**** Извлеченный текст
Время от времени до нас доходили слухи о крутой карьере Игоря, а потом он оказался в самых верхних эшелонах власти. Но что может сделать биолог по образованию в области экономики и отношений государства и монополий? И эта беспомощность непрофессионала видна по результатам работы наших экономистов, политологов и прочих «спецов», вернее, по отсутствию оных. Игорь сейчас раздобрел и еле-еле помещается в экран телевизора. По его внешнему виду можно предположить, что он доволен своей карьерой, но я бы не хотел оказаться на подобном месте. Не уверен и в том, что он искренне может сказать, что счастлив. Судя по его глазам, больших радостей от работы он не имеет.

В результате перестроечных изменений в стране и возникших проблем с договорными работами в 1985 году я постарался ухватить удачу за хвост и нашел работу преподавателя на факультете начальных классов. Читал лекции и вел практические занятия по зоологии и вскоре уже стал доцентом. Ну чем не крутая карьера. Между тем, судьба опять стала меня искушать карьерным ростом с головокружительными перспективами. Через год с небольшим я вдруг оказался на должности замдекана на нашем факультете. Казалось бы, довольно неплохой трамплин для любителей бумажной работы, многочисленных обязанностей и полубессмысленных отчетов. Ан нет, и это не по мне.

За время работы в пединституте я видел нескольких коллег, сделавших быструю карьеру из замдеканов. Так, В. П. Сомин стал даже ректором нашего института, теперь уже университета. Интересно, что Сомина я даже обучал – у меня он, будучи студентом, проходил физиологический практикум. Он тоже одно время поработал замдекана биологического факультета, а потом лихо шагнул в проректоры.

Не знаю, как он одолел без внутреннего сопротивления эту рутинную работу, но я не смог ею заниматься, например, определением среднего уровня успеваемости. Этот показатель мне казался таким же нелепым, как средняя температура по больнице. А отчеты по средней успеваемости надо было подавать ежемесячно! Зачем? И кто читал эти отчеты? А какова реакция на случаи плохой успеваемости? Звонили и советовали повысить успеваемость? Никто и никогда никак не реагировал на наши отчеты. Были и другие показатели нашей работы, и все они представляли собой высший бюрократический пилотаж. Я вспоминал времена, когда мы учились в Университете. Мы тоже получали двойки, но если ты не исправил их и в течение семестра, а их накопилось две-три, то говорили: забирай документы, и прости-прощай, Университет.
********
• [Задание 1]: Кем стал В. П. Сомин, согласно отрывку о работе в пединституте?
• [Задание 2]: Продолжите отрывок о работе в пединституте, начав сразу после его последнего предложения.
Строки, приведенные дальше, с отрывком о работе в пединституте никак не связаны.
**** Исходные материалы
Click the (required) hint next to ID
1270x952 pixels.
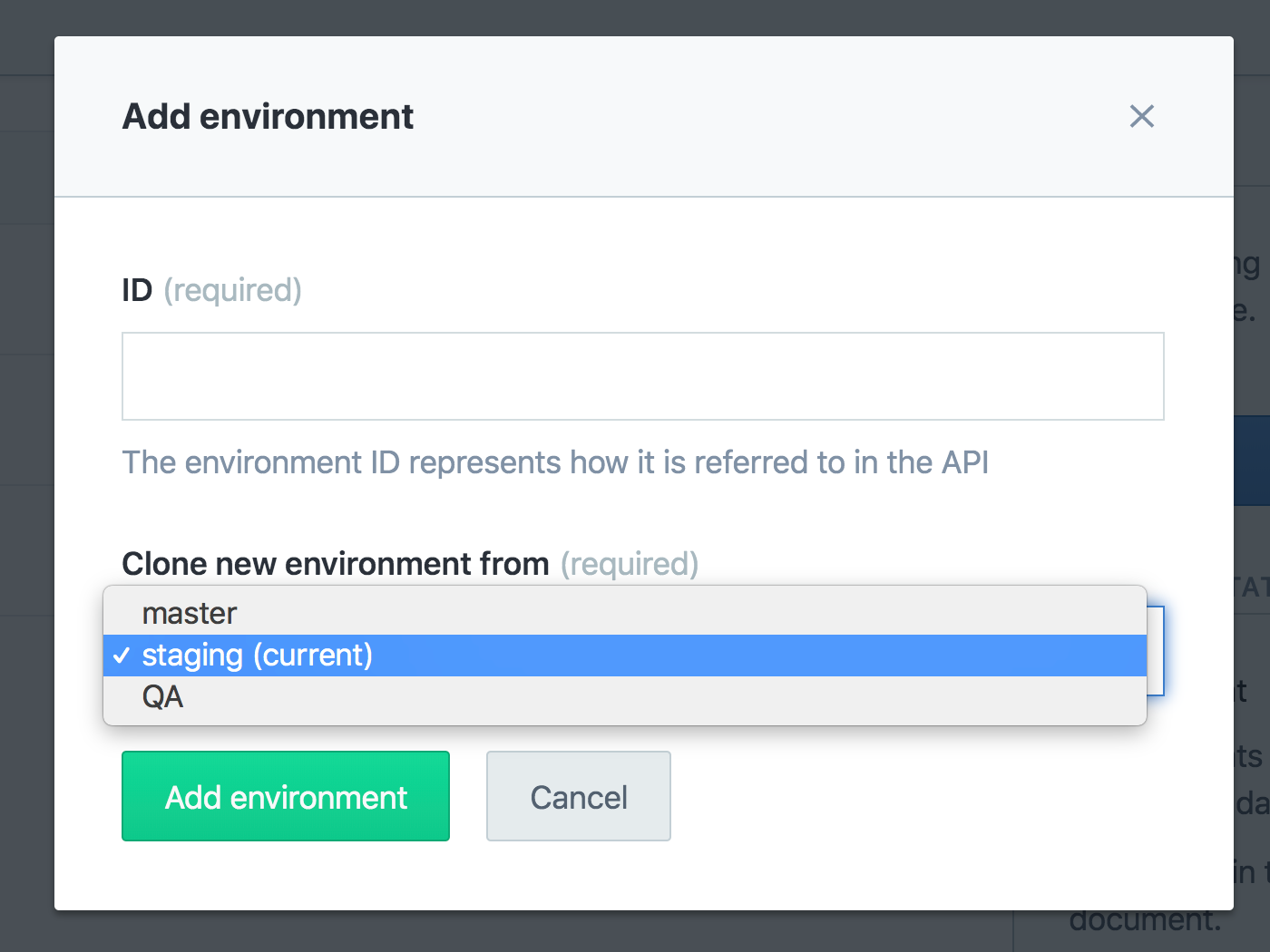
********
• [Поле ответа 1]: Ректором института, теперь уже университета.

• [Поле ответа 2]:
Выдержал я замдеканскую должность около полугода – чуть больше семестра. Сильно печалило меня и обязательное присутствие на рабочем месте – в кабинете – в течение почти шести дней в неделю. И попросился я на волю, в пампасы. Как я радовался свободе, трудно передать. Простая доцентская нагрузка позволяла быть более-менее свободным два-три дня в неделю, а с малыми детьми это большое преимущество.

Почти по пословице – кто везет, на того и грузят – меня тут же вовлекли, можно сказать, залучили в партбюро. Выбрали секретарем по оргработе, то есть мне поручалось собирать партвзносы, писать протоколы и отчеты, что тоже не самый увлекательный процесс. Я тихонько отбрехивался от разных проверяющих и ждал приближения перевыборов.

Вскоре грянула перестройка, и началась такая круговерть, что все быстро поменялось. На одном из последних партийных собраний я проголосовал против предложенной формулировки какого-то положения. Я оказался один такой. Председатель огласил: «Столько-то голосов „За“, столько-то „Воздержались“, а один Свешников „Против“». Но были уже новые времена и новые правила.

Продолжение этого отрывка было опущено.